Saved entries:
%%

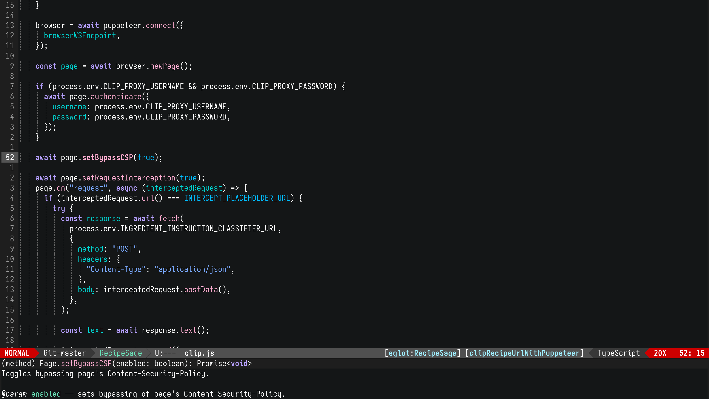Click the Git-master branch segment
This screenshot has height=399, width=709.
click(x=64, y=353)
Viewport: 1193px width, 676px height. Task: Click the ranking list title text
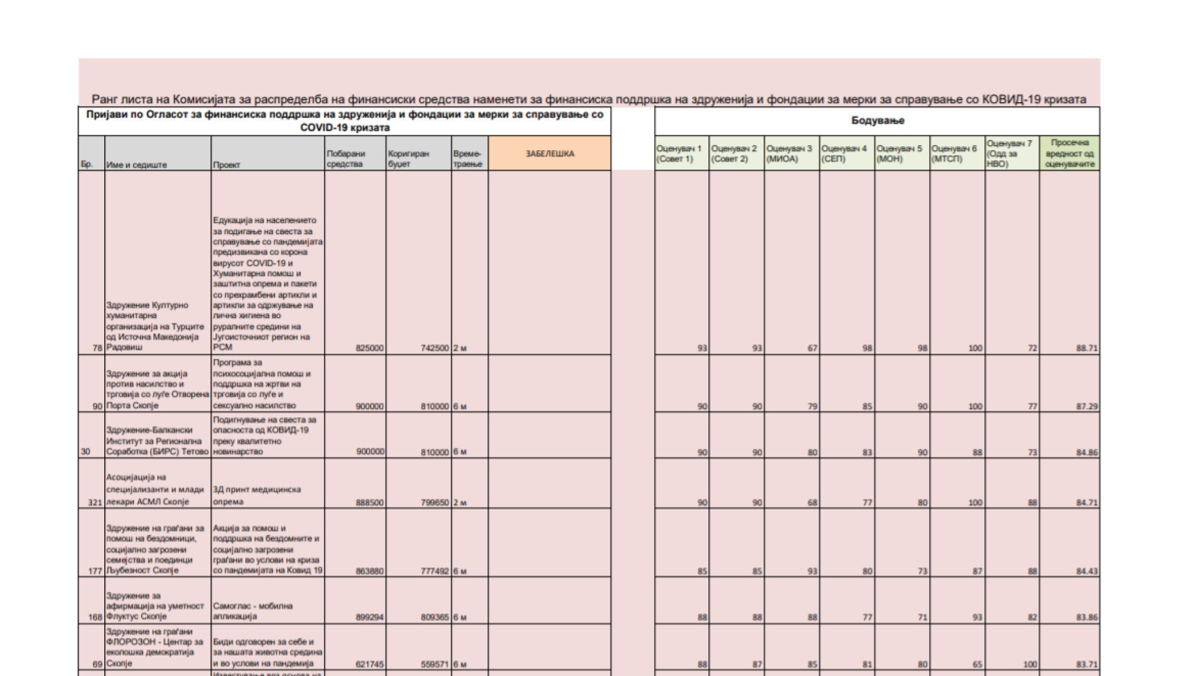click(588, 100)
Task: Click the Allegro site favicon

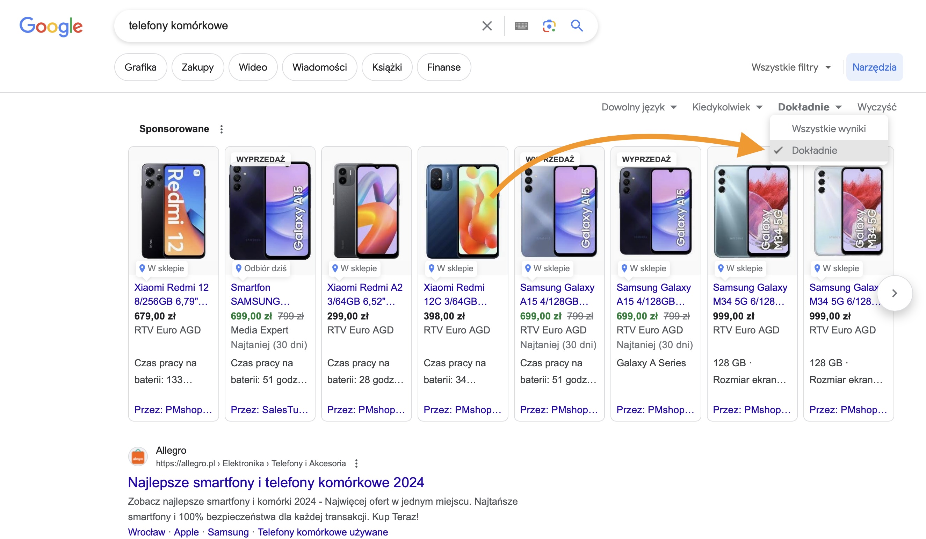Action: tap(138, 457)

%%

### How to complete this task
Print, please, exactly the lines from the one holding "Viewport: 1193px width, 676px" through the final line of the data, both included, while leaving out each picture.

### Result for this exercise
Viewport: 1193px width, 676px height. Task: Click the ranking list title text
click(588, 100)
Task: Click the Allegro site favicon

Action: tap(138, 457)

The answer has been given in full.